My Plan B would have been to restore all the files from Crashplan as a last resort, as that would have taken a few days.
Once I had all my files moved over to the SeaMonster, I certified all my externals and threw away any devices that failed the test. That's three drives. And one more WD Passport is likely to follow soon enough.
Thank God for incremental backups
The good news through all of this is, even if I restored all my files to new devices with new labels ("disk names"), the Crashplan backup service is smart enough to only copy the new blocks of information from within the file.
So, for example, if I had modified an image by adding metadata to it before the drive failed and restored this updated copy from backup to a new hard drive, Crashplan would have compared the new file on the new hard disk with the version in the cloud and only uploaded the new blocks of data with the metadata in it.
Considering my initial Crashplan backup took over a month to complete, it great to know that the application won't reupload everything just because the location on disk or some minor metadata update has been made to the file.

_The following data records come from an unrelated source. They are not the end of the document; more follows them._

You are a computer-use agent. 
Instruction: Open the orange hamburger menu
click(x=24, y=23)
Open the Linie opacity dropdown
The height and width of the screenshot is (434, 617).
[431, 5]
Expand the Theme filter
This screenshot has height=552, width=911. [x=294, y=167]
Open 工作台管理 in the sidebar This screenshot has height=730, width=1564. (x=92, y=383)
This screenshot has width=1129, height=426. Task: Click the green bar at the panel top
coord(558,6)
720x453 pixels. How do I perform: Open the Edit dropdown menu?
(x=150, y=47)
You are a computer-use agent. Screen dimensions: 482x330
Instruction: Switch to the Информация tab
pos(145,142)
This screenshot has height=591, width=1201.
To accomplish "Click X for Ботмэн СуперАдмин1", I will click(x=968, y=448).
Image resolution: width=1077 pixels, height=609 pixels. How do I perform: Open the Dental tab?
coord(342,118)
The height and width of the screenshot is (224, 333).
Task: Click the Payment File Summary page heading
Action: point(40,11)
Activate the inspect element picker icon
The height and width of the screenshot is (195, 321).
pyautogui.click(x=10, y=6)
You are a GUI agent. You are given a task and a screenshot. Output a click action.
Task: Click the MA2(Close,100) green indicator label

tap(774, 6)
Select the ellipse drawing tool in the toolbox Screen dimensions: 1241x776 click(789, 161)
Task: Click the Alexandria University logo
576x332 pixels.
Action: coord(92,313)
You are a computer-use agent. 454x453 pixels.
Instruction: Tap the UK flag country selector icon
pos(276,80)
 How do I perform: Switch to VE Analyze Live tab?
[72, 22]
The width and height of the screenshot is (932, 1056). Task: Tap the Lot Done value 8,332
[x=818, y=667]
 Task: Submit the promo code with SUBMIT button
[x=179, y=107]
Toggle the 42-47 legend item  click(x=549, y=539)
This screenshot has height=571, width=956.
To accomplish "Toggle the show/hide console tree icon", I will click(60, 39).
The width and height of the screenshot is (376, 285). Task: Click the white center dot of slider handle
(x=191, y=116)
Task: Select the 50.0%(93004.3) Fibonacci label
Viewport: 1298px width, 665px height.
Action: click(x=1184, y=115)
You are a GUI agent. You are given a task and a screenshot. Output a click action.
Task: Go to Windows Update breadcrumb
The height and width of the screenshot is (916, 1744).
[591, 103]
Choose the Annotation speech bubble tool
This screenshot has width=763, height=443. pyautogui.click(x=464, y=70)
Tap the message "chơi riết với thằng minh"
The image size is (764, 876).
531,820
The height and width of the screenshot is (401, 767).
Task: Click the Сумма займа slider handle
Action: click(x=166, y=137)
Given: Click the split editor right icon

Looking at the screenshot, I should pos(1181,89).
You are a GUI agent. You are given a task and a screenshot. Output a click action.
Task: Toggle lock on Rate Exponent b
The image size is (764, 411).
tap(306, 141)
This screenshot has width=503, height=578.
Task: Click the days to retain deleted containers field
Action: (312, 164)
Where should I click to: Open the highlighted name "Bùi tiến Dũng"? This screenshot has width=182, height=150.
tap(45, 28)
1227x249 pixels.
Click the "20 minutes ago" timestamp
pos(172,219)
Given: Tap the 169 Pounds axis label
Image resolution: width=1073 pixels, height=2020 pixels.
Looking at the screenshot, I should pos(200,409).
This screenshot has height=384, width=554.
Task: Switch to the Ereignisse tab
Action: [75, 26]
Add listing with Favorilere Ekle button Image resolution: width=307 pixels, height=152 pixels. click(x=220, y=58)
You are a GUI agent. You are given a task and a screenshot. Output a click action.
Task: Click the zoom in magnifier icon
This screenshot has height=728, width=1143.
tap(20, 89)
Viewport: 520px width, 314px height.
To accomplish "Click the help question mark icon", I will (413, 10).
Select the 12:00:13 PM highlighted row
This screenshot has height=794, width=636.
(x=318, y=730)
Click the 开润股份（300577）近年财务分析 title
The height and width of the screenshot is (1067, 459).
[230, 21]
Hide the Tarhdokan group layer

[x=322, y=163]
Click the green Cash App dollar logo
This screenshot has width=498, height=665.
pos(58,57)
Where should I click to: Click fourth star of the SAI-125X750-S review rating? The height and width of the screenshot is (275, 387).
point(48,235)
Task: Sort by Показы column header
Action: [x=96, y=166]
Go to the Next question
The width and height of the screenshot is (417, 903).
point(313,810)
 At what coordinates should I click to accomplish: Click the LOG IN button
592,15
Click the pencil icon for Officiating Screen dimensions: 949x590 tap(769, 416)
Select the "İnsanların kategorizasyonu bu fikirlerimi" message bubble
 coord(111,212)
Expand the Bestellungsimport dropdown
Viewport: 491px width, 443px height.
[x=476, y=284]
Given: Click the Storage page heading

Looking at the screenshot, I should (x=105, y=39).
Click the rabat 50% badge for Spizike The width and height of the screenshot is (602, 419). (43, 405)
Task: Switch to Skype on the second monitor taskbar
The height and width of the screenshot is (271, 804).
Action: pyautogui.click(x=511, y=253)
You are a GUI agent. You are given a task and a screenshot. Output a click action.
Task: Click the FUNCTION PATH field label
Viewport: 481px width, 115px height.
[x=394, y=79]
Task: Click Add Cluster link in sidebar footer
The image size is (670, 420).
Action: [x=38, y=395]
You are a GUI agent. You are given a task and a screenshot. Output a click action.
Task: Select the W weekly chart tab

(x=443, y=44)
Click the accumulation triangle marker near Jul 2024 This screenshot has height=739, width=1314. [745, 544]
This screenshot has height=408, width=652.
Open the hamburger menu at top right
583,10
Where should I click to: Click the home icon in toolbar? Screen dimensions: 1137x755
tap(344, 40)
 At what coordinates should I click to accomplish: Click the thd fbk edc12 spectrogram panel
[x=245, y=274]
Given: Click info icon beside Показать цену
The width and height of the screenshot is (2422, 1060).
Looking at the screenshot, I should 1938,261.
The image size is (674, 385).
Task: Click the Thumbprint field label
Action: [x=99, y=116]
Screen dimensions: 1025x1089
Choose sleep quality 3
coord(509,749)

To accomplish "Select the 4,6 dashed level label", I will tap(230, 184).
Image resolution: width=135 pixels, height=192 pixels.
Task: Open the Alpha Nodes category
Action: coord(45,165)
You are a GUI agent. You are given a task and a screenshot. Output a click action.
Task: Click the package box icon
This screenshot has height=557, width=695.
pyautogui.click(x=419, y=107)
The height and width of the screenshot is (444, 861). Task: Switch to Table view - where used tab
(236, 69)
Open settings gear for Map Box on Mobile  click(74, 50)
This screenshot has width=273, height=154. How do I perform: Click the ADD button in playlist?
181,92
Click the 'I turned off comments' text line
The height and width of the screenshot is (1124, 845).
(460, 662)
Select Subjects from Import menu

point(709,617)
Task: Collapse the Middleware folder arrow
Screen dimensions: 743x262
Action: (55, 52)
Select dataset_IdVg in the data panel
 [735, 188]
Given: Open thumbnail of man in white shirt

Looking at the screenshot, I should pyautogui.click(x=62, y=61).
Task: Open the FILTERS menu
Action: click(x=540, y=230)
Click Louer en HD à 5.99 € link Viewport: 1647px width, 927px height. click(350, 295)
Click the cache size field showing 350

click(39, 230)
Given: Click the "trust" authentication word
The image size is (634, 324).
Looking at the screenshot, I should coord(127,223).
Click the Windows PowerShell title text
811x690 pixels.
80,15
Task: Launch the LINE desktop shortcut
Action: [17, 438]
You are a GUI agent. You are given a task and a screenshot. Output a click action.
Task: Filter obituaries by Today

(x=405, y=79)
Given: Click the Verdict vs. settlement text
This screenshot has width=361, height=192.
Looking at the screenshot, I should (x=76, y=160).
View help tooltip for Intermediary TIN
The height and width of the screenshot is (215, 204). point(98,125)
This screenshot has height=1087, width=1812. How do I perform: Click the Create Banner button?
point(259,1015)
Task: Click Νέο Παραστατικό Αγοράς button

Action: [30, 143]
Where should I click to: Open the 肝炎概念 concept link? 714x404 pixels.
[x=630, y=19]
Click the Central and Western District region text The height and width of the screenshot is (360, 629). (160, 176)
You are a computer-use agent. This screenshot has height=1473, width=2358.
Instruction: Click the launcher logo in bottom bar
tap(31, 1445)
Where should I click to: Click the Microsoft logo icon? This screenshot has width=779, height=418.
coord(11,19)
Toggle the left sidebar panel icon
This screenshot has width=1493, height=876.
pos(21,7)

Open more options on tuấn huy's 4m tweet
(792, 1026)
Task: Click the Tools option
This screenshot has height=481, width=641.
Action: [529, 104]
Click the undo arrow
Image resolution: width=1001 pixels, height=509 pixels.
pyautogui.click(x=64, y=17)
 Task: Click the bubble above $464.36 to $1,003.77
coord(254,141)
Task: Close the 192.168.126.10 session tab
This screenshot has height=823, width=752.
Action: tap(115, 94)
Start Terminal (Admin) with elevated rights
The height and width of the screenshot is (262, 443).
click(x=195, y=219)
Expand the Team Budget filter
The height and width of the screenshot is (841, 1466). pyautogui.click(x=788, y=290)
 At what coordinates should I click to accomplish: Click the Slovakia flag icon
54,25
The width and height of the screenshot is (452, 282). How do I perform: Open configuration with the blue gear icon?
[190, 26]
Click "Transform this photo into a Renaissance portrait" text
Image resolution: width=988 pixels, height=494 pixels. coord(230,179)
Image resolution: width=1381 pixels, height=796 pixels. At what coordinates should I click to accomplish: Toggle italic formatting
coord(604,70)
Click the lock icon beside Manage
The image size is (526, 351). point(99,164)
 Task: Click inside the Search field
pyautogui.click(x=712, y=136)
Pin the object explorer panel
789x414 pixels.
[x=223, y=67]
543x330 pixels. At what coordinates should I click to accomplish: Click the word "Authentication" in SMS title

In retrospect, I probably should have replaced my internal hard drive immediately after I saw the first i/o errors. However, as I mentioned before, this was the first time that I had a Macintosh hard disk die like this on me. So I was as-per-usual looking for software glitches, simply because of twenty-something years worth of computing experience. Since the time span in between an error a day to dozens per day was quite short, the initial symptoms were more ambiguous than the later stream of kernel messages.
Also, multiple hardware checks were coming back clean so my hunches were nothing more than just that: hunches. I wanted to walk into the Apple Store, hand them undeniable proof, get a new disk and get out asap. The EtreCheck report and screen capture of the kernel i/o errors was just that. But the failure was gradual, it faded in slowly before kicking into overdrive right before the end.
Backup, backup, backup (bis)
The biggest lesson learned in this experience, is that an aggressive backup strategy is essential. The minute I noticed my system was not stable, I started aggressively backing up all my files. When my hard drive finally did die, I had been backing up everything constantly for the few days both online and to disk. The only files I lost were a few hours before the drive actually completely failed, and I intentionally interrupted the backup to disk routine because I feared data corruption was happening on the hard drive. Cloud backups are always slower and out-of-date.
Dropbox me baby!
The only modification I made to my workflow since all this happened is that I’ve moved my Lightroom catalogue to my Dropbox folder so that it is continuously being backed up and there is no such thing as an out of date copy.
Technically, I left the Lightroom catalogue in its original location with my photography files, but created a UNIX symbolic link that acts as an alias within the Dropbox folder. You could do something similar with iCloud, but you have to do it in the opposite direction: move the catalog to the iCloud folder and make the symbolic link in your Pictures folder.
Remember the old adage: it's not if your hard drive will fail, but a question of when. If you are well prepared, there's not much to it. Replace a faulty piece of hardware and get back running. At worst, it can be a business-ending disaster.